Dataset entries
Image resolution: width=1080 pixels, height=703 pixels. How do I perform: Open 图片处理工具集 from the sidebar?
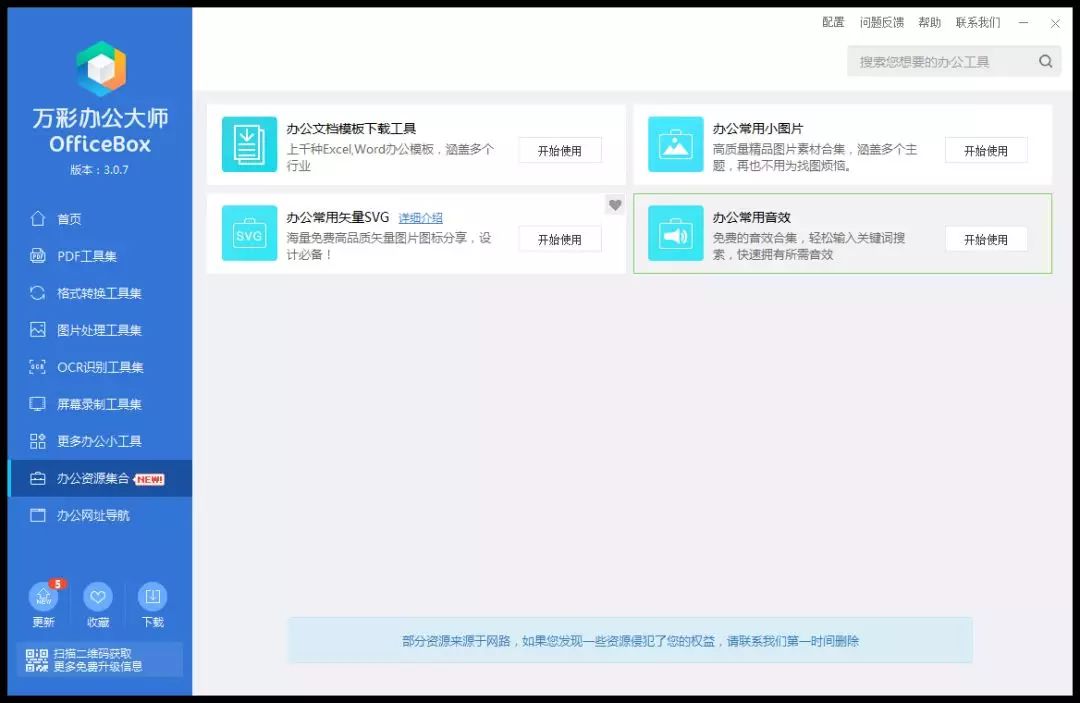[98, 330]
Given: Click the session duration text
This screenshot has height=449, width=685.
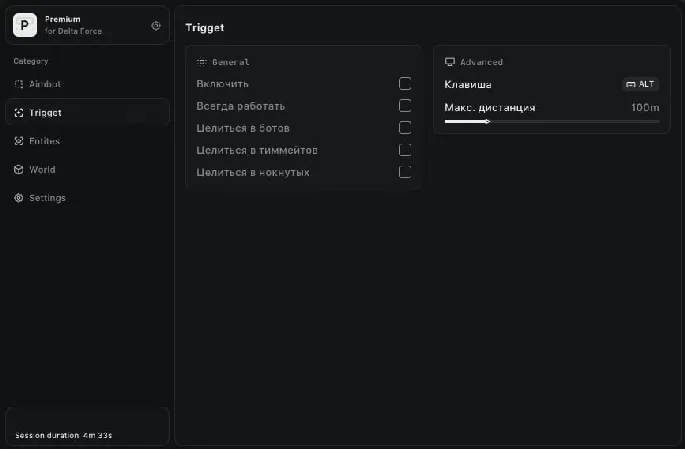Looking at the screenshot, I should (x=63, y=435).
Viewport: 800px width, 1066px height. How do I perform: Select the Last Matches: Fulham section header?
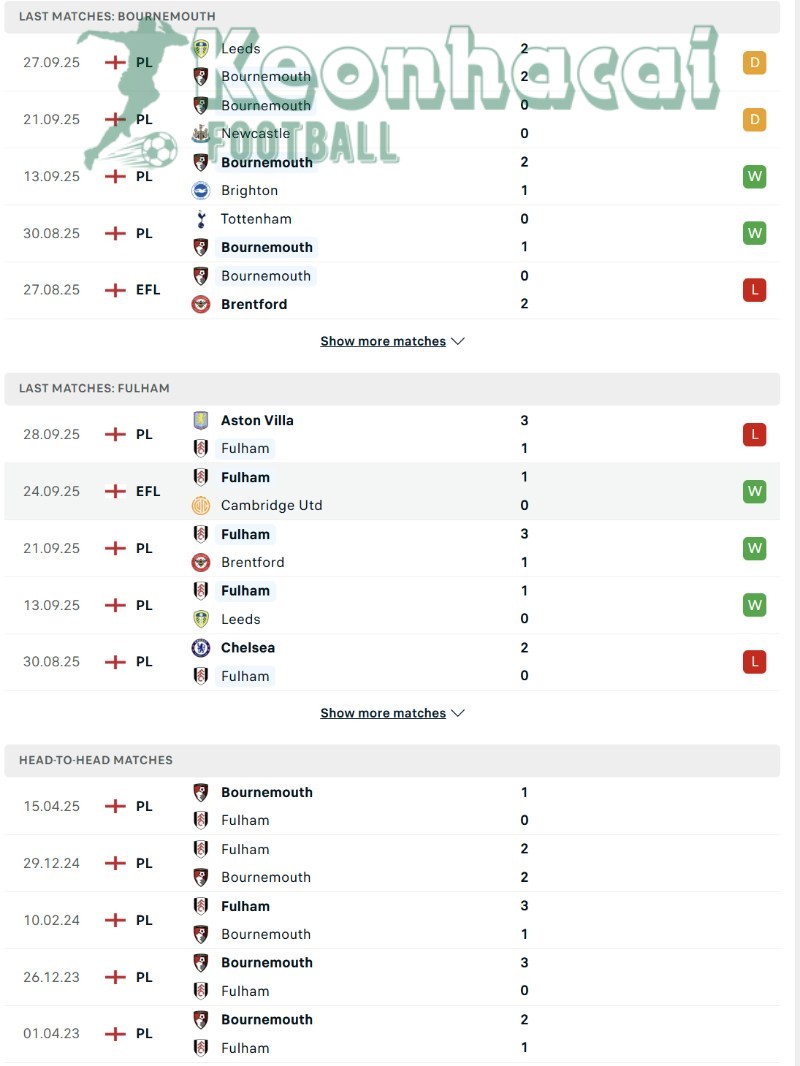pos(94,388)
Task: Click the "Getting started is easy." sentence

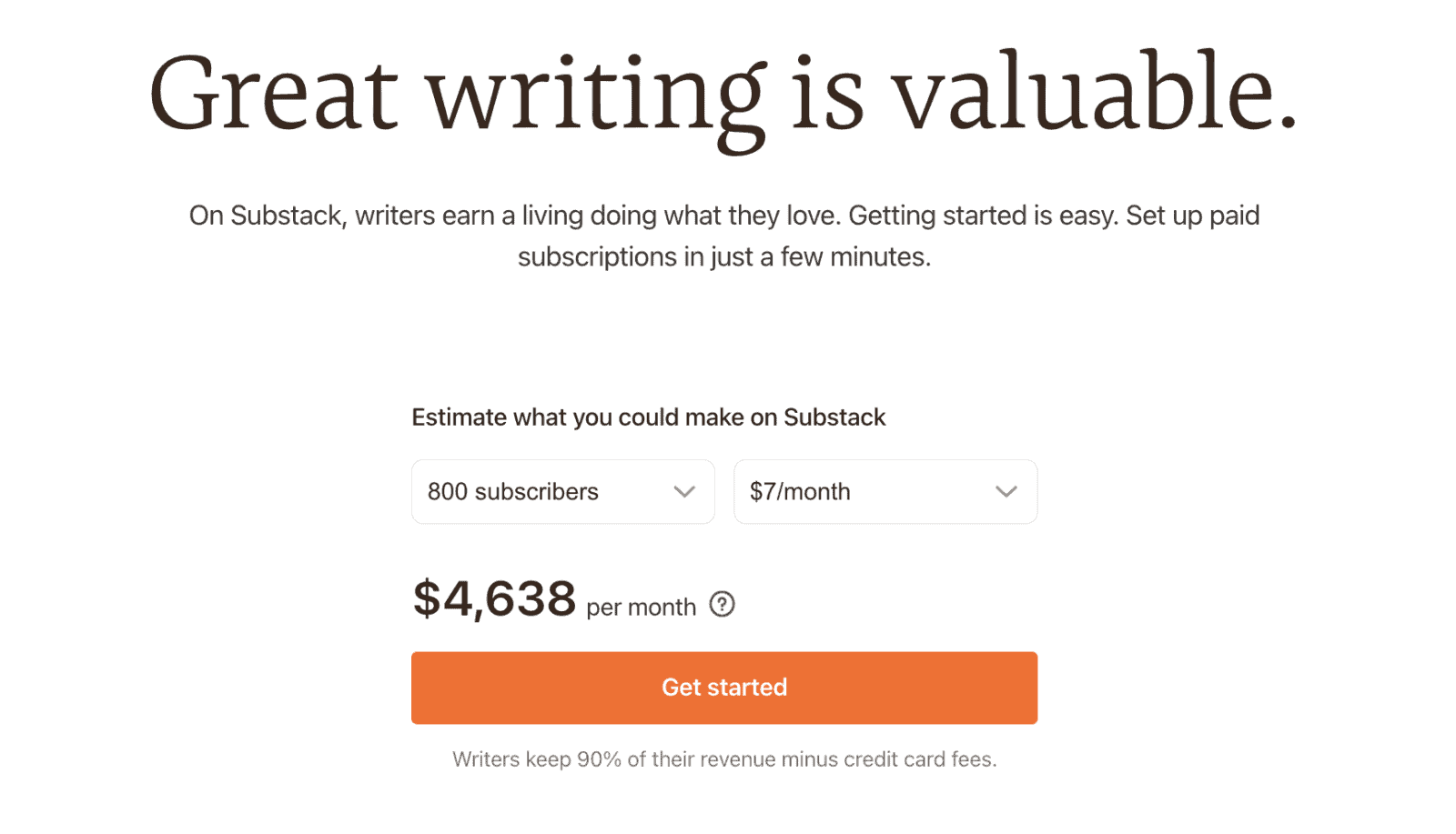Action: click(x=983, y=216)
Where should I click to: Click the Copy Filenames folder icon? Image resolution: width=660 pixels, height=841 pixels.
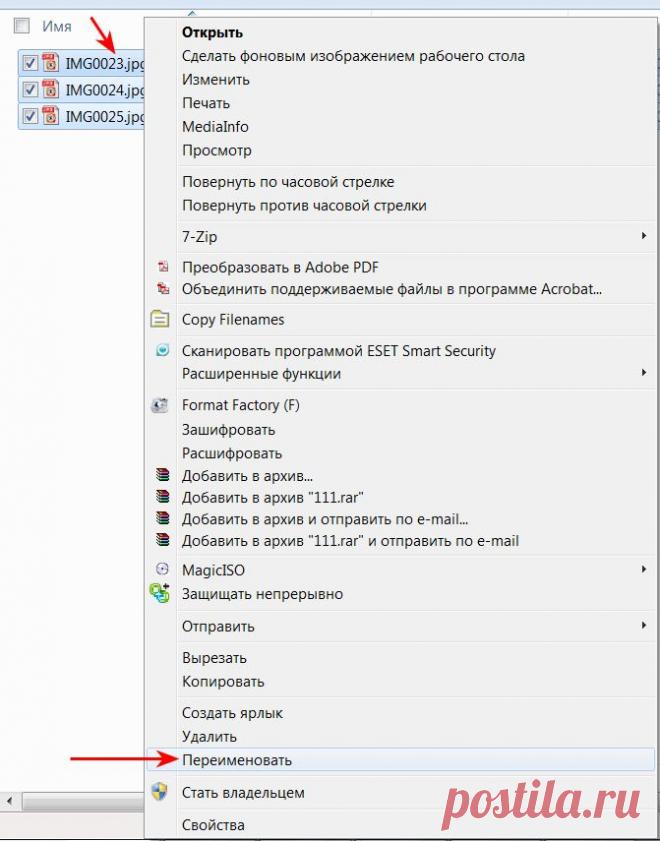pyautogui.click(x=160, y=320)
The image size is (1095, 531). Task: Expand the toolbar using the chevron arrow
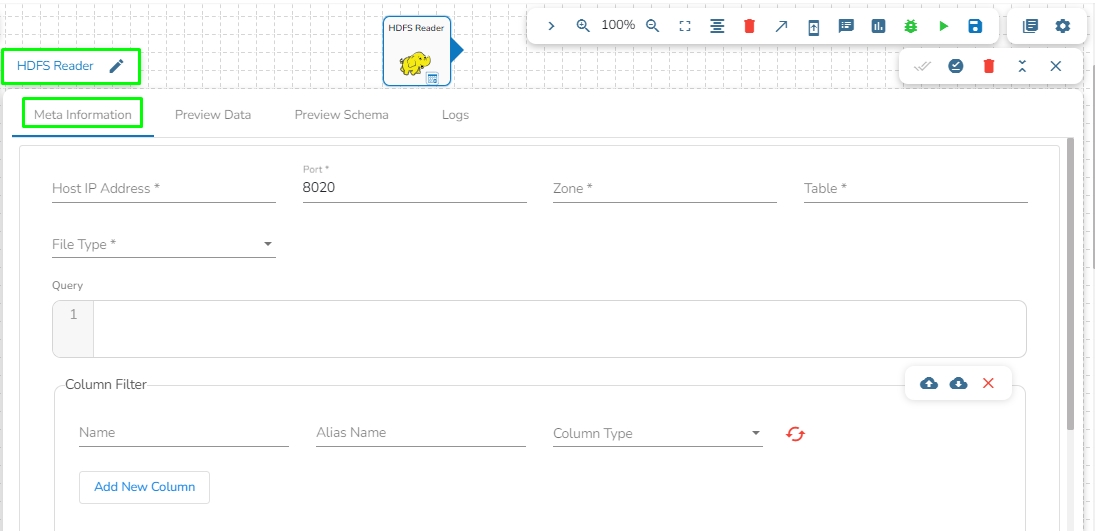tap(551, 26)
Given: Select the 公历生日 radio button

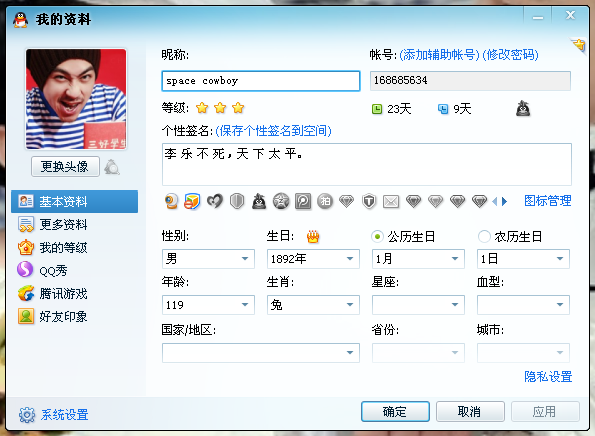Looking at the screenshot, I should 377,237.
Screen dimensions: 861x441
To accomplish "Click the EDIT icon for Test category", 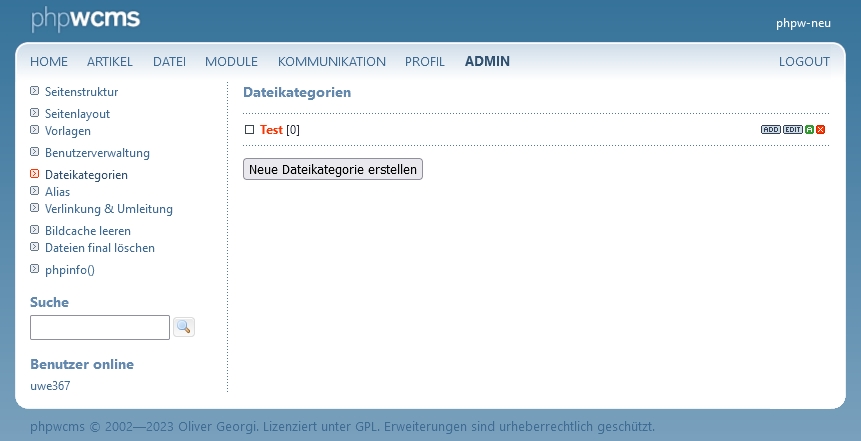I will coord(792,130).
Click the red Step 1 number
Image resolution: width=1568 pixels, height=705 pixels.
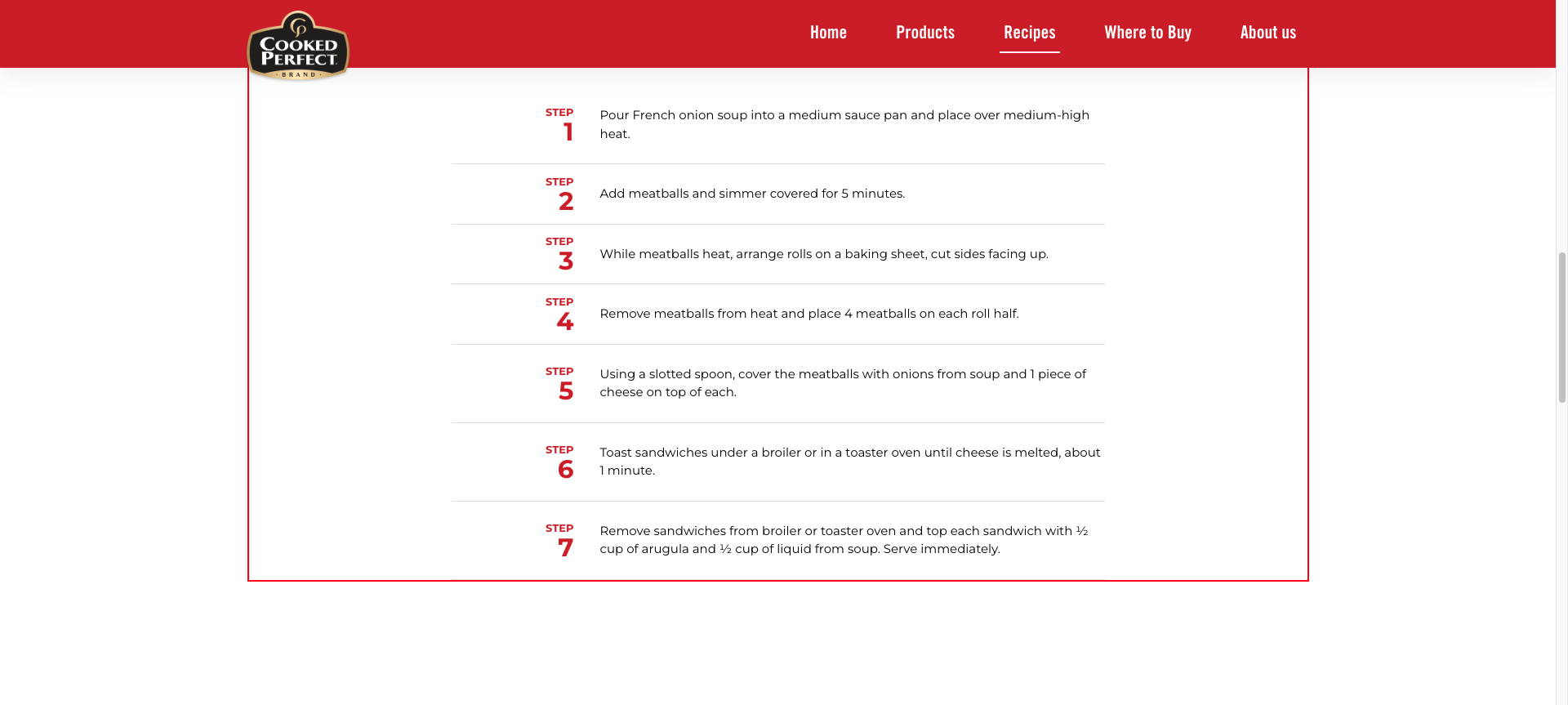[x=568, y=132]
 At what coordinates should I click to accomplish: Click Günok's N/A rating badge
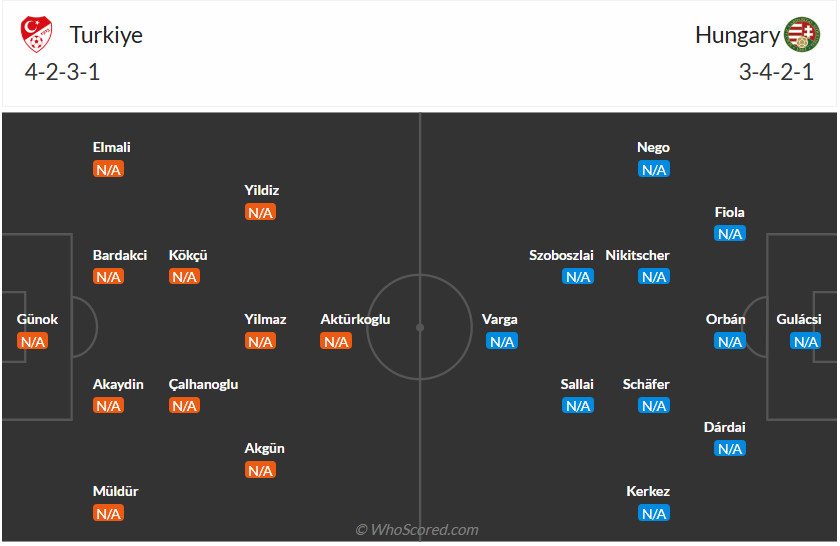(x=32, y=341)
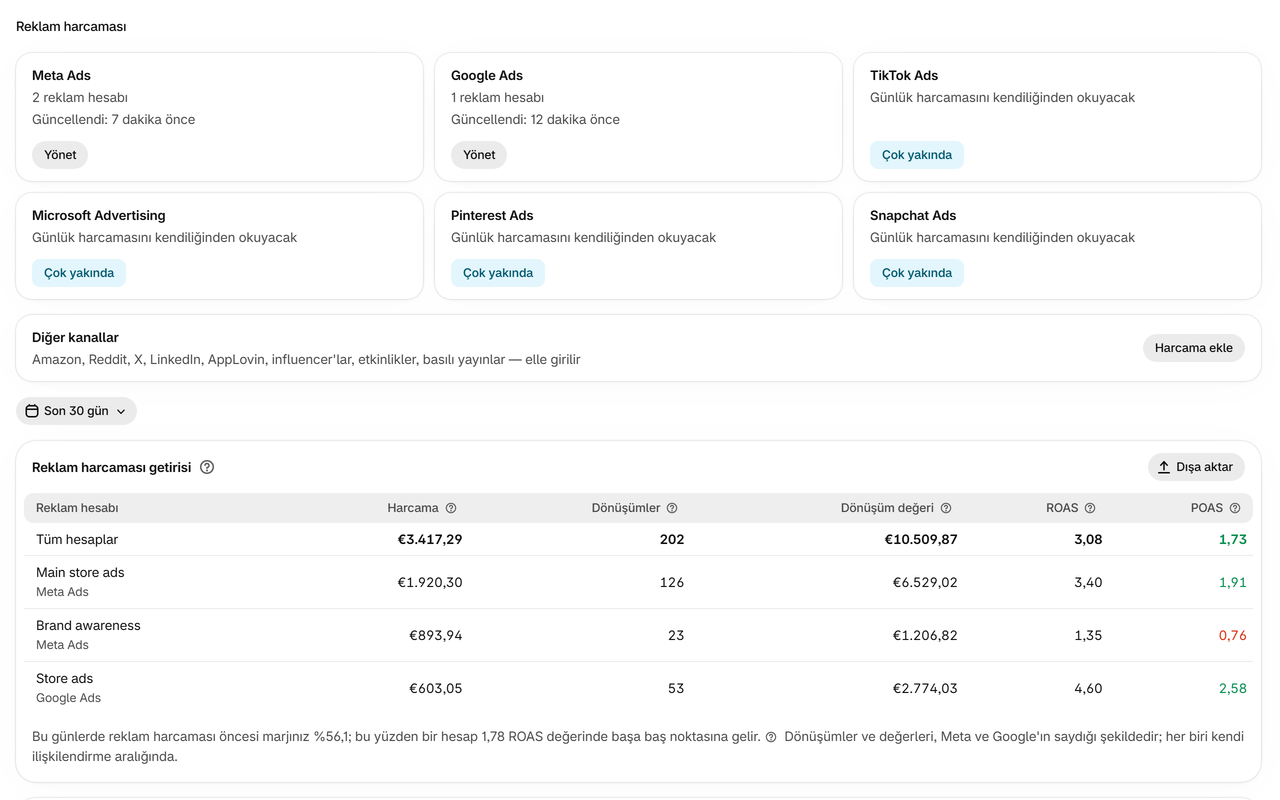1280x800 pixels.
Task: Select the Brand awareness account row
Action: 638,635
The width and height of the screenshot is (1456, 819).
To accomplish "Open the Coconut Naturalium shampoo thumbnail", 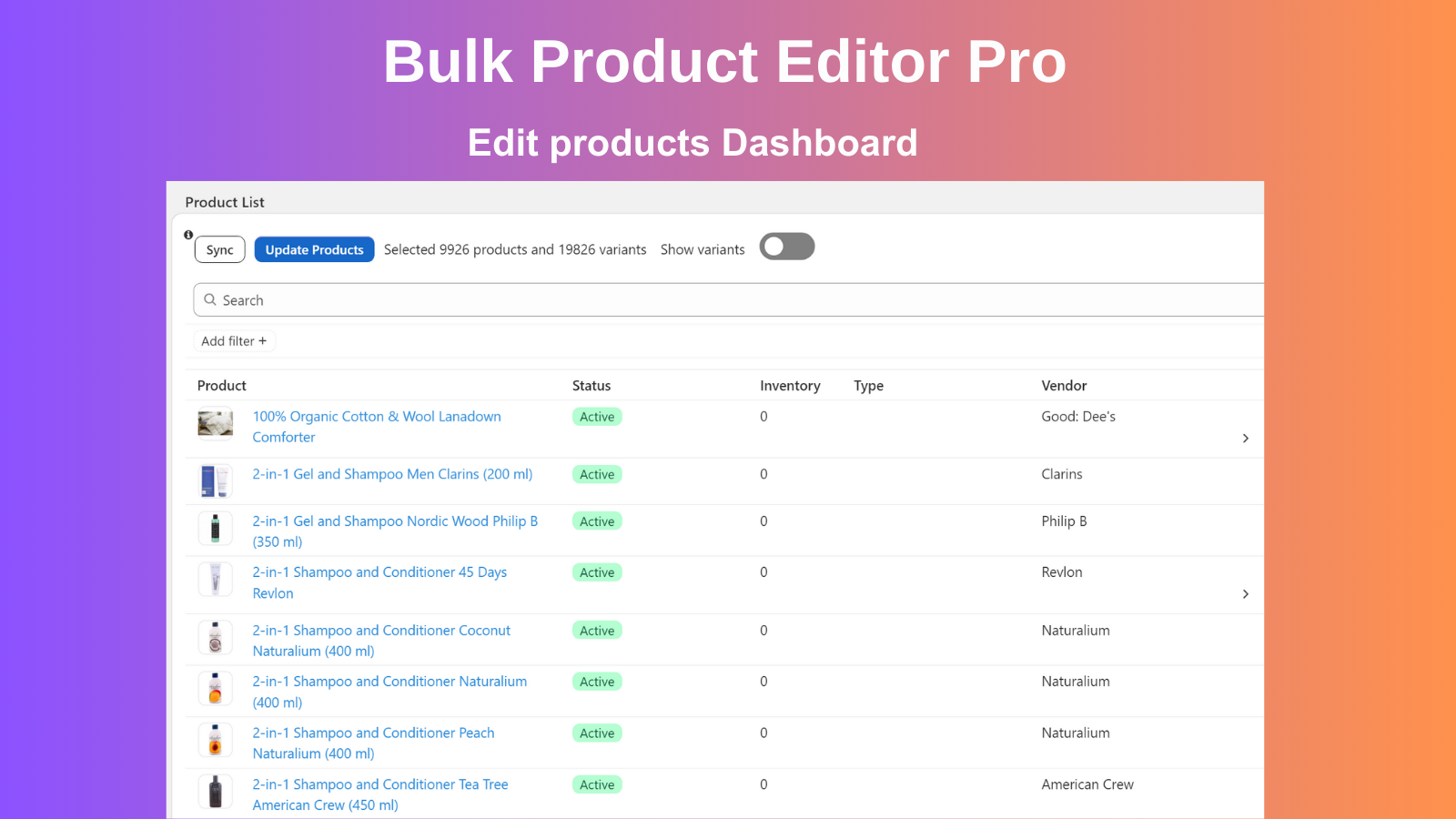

PROBLEM DETAILS:
Transcribe exactly the lines that go from the one holding "Image resolution: width=1568" through the last line of the entries, both included, and nothing besides them. Do not include any pictures.

RESULT FOR THIS TASK:
Image resolution: width=1568 pixels, height=705 pixels.
[x=568, y=132]
 At what coordinates should I click to accomplish: Click Günok's N/A rating badge
(x=32, y=341)
1280x800 pixels.
Task: Select the Brand awareness account row
Action: 638,635
The width and height of the screenshot is (1456, 819).
To accomplish "Open the Coconut Naturalium shampoo thumbnail", 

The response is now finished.